**EXTRAIT DU TEXTE:**
▶
Deux ans après la circulaire du 26 août 2012(1), qui avait « suscité un regain d’espoir quant au respect des droits fondamentaux des populations vivant en bidonvilles » – essentiellement des Roms –, force est de constater « que l’on est encore très loin du “traitement égal et digne de toute personne en situation de détresse sociale” appelé dans son préambule », regrette la Commission nationale consultative des droits de l’Homme (CNCDH), dans un avis très incisif adopté à l’unanimité le 20 novembre(2). « Alertée par le nombre d’évacuations sans précédent enregistrées » l’an dernier, la CNCDH s’est autosaisie de la question et dénonce ainsi – comme l’ont fait précédemment le Haut Comité pour le logement des personnes défavorisées, le collectif Romeurope ou encore Amnesty international(3) – « l’application partielle et hétérogène sur le territoire de cette circulaire, dont le volet répressif a supplanté les actions d’insertion et d’accompagnement social ».
◀
**DONNÉES BRUTES:**
▶
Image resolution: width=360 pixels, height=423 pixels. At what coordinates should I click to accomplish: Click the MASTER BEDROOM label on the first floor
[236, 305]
◀
**CONSIGNES:**
1 – Traduisez en anglais cette phrase de l'extrait sur les bidonvilles : « Alertée par le nombre d'évacuations sans précédent enregistrées » l'an dernier, la CNCDH s'est autosaisie de la question et dénonce ainsi – comme l'ont fait précédemment le Haut Comité pour le logement des personnes défavorisées, le collectif Romeurope ou encore Amnesty international(3) – « l'application partielle et hétérogène sur le territoire de cette circulaire, dont le volet répressif a supplanté les actions d'insertion et d'accompagnement social ».
2 – Donnez la suite de l'extrait sur les bidonvilles après sa dernière phrase.
Le listing provient d'une autre source que l'extrait sur les bidonvilles.

**RÉSULTATS DE L'EXERCICE:**
1 – "Alarmed by the unprecedented number of evictions recorded" last year, the CNCDH took up the matter on its own initiative and thus denounces, as the High Committee for the Housing of Disadvantaged People, the Romeurope collective and Amnesty International(3) had done before, "the partial and uneven application of this circular across the country, whose repressive component has supplanted the integration and social support measures."

2 –
De fait, « ces évacuations forcées contraignent ces personnes à l’errance et rendent impossible l’accès aux droits fondamentaux », poursuit la commission, soulignant « une volonté répressive guidée par une acceptation grandissante des attitudes racistes et discriminantes à l’égard des populations rom migrantes vivant en bidonville ». Elles sont en effet « présentées trop fréquemment comme un “groupe à part”, associé à l’insalubrité, à la délinquance et aux expédients, et ne souhaitant pas s’intégrer », relève la CNCDH, qui réaffirme, à l’inverse, que l’accès au droit commun de ces populations « prime sur toute autre considération ». Elle demande ainsi, « dans l’urgence », « l’arrêt immédiat des évacuations de bidonvilles sans que des solutions de relogement et d’accompagnement dignes, adaptées et pérennes soient proposées aux familles », comme le prévoit en principe la circulaire d’août 2012.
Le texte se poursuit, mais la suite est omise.